By late afternoon on Sunday, I was finally ready to leave the center. Everyone else had already returned home. I went down by myself at the edge of dusk to the oldest grove of redwoods at the center. I turned to face the northeast, in the direction of Paradise on earth, and recited this favorite Zen poem by Soyen Shaku (1860–1919):

One hut
Built on the whole universe
From there I can see mountains, river, and good earth
As my own garden.

Once I was annoyed with human language
Of good and bad, liking and disliking.
I can hear those voices from here
Like the music from paradise.

The Paradise wildfires destroyed almost 19,000 structures, causing some $16.5 billion in damage, and the recovery has been slow, hampered by unprecedented environmental  contamination. Heavy metals and dioxin pollutants clog the watercourses of the region, while bare charred earth has given rise to toxic bacterial and parasitic contamination. The entire infrastructure of this vibrant mountain town was incinerated in a matter of hours, leaving longtime residents to ponder the prudence and possibility of return.

Despite justified despair and daunting environmental challenge, a veteran clan of seasoned organic farmers nationwide has been investigating how we might help re-vegetate Paradise. Led by Amigo Bob and Jenifer’s family, who lost everything in the November conflagration, we hatched a plan.

Amigo Bob is one of the primary founders of the national Ecological Farming Association, which hosts a huge farming conference every year in late January. This winter, to celebrate the 39th anniversary of the EcoFarm Conference, we set aside an evening for farmers to help restore Paradise.

In honor of this gathering Amigo Bob secured a generous donation of six varieties of wildland seed selected by Hedgerow Farms and gathered from the Paradise area. Hedgerow Farms is an innovative conservation farm and seed company dedicated to landscape re-vegetation planting. Their mission is to promote pollinator insect health, pest management, and water quality infiltration in native soils and limit erosion and weeds.

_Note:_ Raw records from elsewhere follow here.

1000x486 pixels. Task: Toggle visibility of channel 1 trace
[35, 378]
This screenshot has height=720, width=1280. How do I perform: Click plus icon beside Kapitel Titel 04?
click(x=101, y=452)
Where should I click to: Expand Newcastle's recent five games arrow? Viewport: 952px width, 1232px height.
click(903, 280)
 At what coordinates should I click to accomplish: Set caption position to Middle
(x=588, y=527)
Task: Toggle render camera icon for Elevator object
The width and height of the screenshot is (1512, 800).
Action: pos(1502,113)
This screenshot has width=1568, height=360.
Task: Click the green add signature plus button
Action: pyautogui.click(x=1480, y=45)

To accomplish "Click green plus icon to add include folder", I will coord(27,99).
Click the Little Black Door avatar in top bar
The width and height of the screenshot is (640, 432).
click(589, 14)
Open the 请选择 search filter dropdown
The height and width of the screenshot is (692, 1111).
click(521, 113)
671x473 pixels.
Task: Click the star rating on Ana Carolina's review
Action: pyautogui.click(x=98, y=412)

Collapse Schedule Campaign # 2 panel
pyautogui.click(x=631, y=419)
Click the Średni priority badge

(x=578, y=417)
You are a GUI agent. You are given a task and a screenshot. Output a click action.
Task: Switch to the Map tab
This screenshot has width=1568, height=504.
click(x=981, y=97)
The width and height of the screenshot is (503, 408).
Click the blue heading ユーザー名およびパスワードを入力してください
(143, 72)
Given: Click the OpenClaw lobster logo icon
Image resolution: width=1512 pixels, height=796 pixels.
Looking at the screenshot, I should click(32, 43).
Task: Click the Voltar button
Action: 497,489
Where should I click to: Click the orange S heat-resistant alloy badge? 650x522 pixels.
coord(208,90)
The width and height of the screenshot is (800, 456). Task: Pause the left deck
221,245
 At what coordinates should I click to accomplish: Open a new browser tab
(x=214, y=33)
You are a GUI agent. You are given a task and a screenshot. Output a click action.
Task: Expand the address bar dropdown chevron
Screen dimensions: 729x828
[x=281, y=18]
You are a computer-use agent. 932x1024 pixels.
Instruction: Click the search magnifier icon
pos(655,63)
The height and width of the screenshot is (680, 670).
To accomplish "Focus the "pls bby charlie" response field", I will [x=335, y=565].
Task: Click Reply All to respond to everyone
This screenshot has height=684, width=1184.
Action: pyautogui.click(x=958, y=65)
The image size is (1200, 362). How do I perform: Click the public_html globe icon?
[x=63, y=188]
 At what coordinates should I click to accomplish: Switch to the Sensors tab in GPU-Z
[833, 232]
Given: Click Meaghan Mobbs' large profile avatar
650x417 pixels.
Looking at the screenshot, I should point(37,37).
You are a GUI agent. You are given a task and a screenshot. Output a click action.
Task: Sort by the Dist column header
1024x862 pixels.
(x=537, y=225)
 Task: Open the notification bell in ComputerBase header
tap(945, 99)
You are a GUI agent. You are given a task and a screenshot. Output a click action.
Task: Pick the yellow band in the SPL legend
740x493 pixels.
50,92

On January 24, 2019, more than 300 organic farmers gathered for our annual seed swap and Paradise re-vegetation program. It was my pleasure to lead us in a three-hour-long process of creating seed balls stuffed with locally native seeds to be spread out over California’s burned landscape. To our surprise and honor, Amigo invited two organic farmers who lost their Paradise farm during the wildfires to join us. Without a trace of pity or defeat, this brave couple initiated the seed ball process.

I came to the conference with all of the ingredients needed for this ceremony: buckets of forest-leaf mold and rich clay farm soil, a quantity of top-notch compost and a lone pail filled with forest-fire ash collected from the burn area. We gathered around a giant wheelbarrow as the Paradise farmers mixed the soil ingredients with raw seed that spanned the range from elegant clarkia to gum plant, mixed with wild milkweed, yellow ray goldfields, evening primrose, lacy phacelia, and golden lupine seed.

Amigo Bob and Jenifer drizzled sweet mountain water over this potent mix. Then the assembly rolled damp soil into small round balls the size of miniature dark chocolate truffles stuffed instead with hundreds and hundreds of wildland seeds.

The grounding principle of this practice is profoundly simple. The little clay seed balls are formed and allowed to dry out until they harden. Next the seed balls are collected in backpacks and taken to remote burned areas. With prayer and panache these seed balls are tossed far and wide across the singed landscape. The hard clay-soil mixture protects the seed from hungry birds and rodents. Once rain begins to fall this protective covering melts, allowing the seed-inoculated clay to infuse the burned landscape until spring germination occurs, blanketing burned ground with new life.

It was late when we finished cleaning the assembly hall after our seed rolling ceremony. Tray after tray of dark seed balls gleamed in the back of the hall. I imagined Amigo and Jenifer heading home to fiery earth with a hardy crew of veteran farmers, ready together to spread raw peace made of non-peace elements across the mountains, rivers, and good earth of Paradise.